Study material:
-*-*-
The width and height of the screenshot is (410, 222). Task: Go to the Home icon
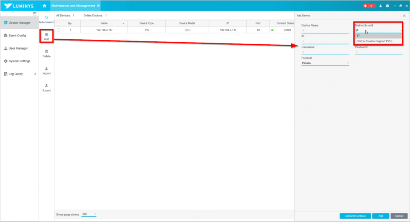[x=44, y=6]
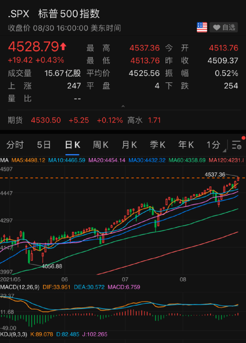The width and height of the screenshot is (246, 343).
Task: Click the 4056.88 low marker on chart
Action: coord(52,266)
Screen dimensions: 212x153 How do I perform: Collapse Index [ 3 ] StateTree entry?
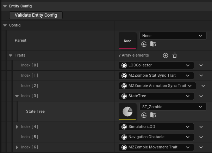[17, 96]
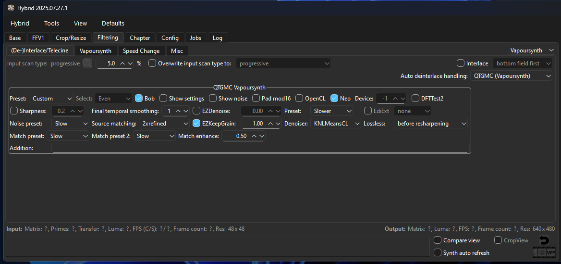Expand the Source matching dropdown

[x=164, y=123]
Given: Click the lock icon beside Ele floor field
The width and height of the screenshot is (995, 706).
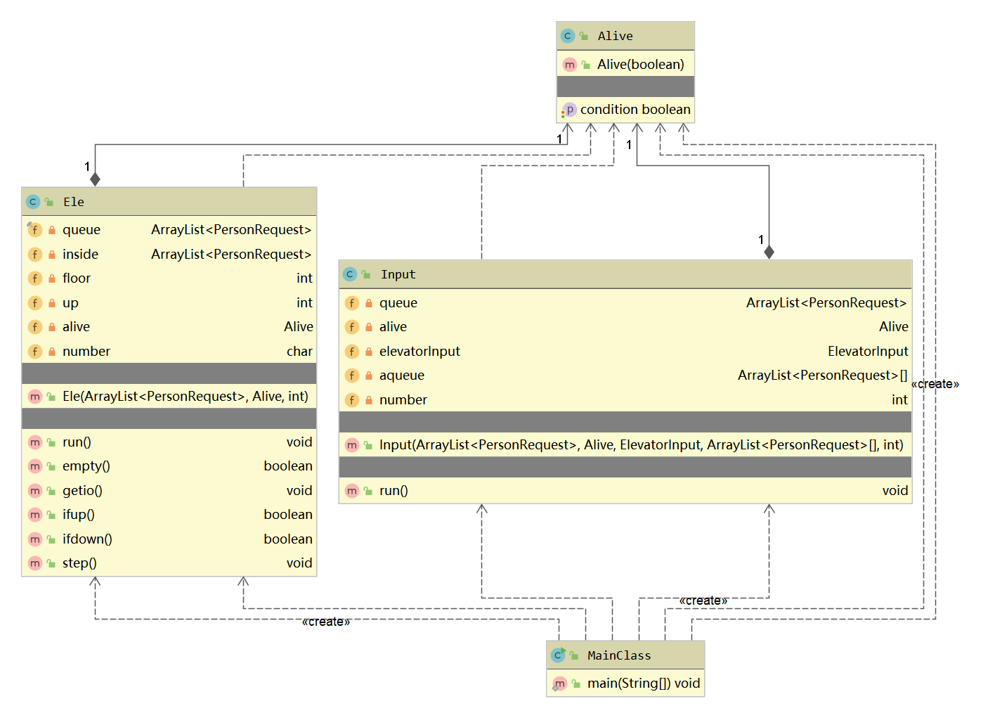Looking at the screenshot, I should pyautogui.click(x=52, y=278).
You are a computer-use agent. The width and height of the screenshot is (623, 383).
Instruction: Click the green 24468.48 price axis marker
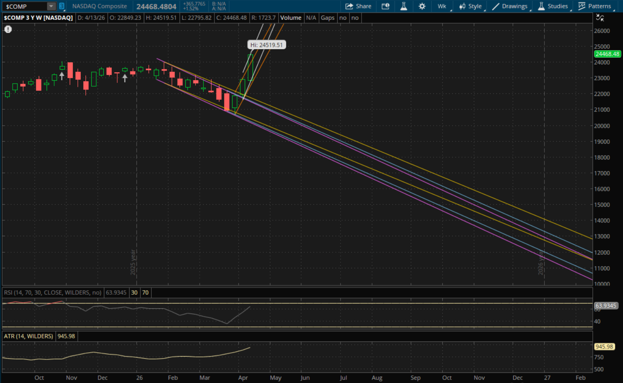pos(607,54)
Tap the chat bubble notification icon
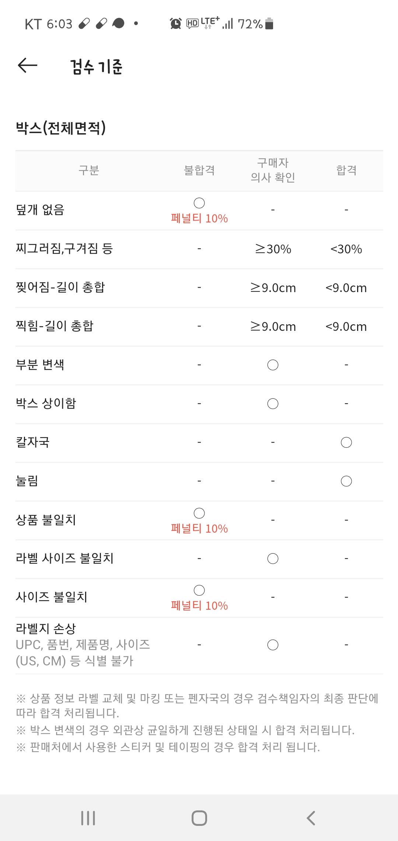Viewport: 398px width, 841px height. coord(118,24)
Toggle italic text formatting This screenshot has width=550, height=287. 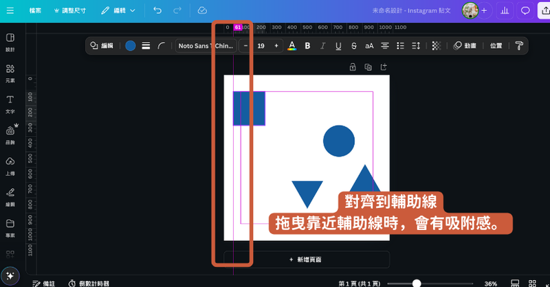(x=322, y=46)
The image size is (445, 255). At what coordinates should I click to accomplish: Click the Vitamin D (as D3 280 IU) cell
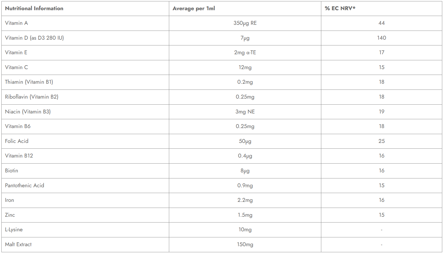click(34, 38)
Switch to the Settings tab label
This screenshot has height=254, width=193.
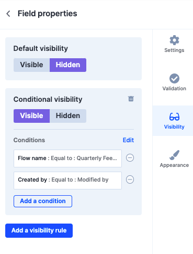pyautogui.click(x=174, y=50)
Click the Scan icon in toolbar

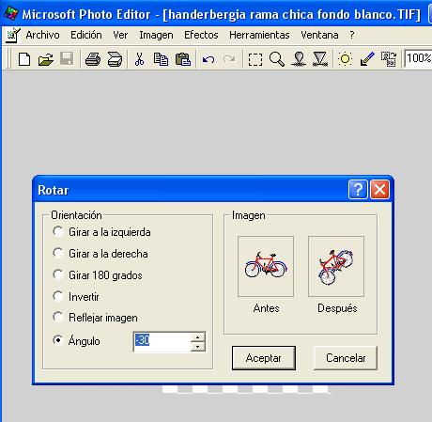pyautogui.click(x=115, y=59)
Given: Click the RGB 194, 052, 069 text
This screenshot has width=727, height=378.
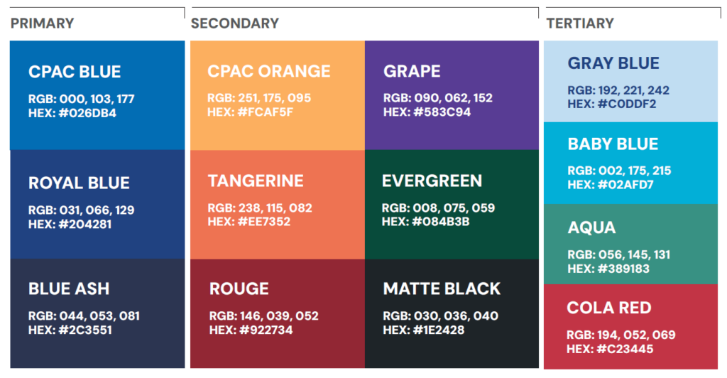Looking at the screenshot, I should pyautogui.click(x=621, y=335).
-*-*-
To do:
Scan the data above and copy every line with "Given" in it.

Solution to this problem:
Given: Click the lock icon beside Ele floor field
Given: Click the RGB 194, 052, 069 text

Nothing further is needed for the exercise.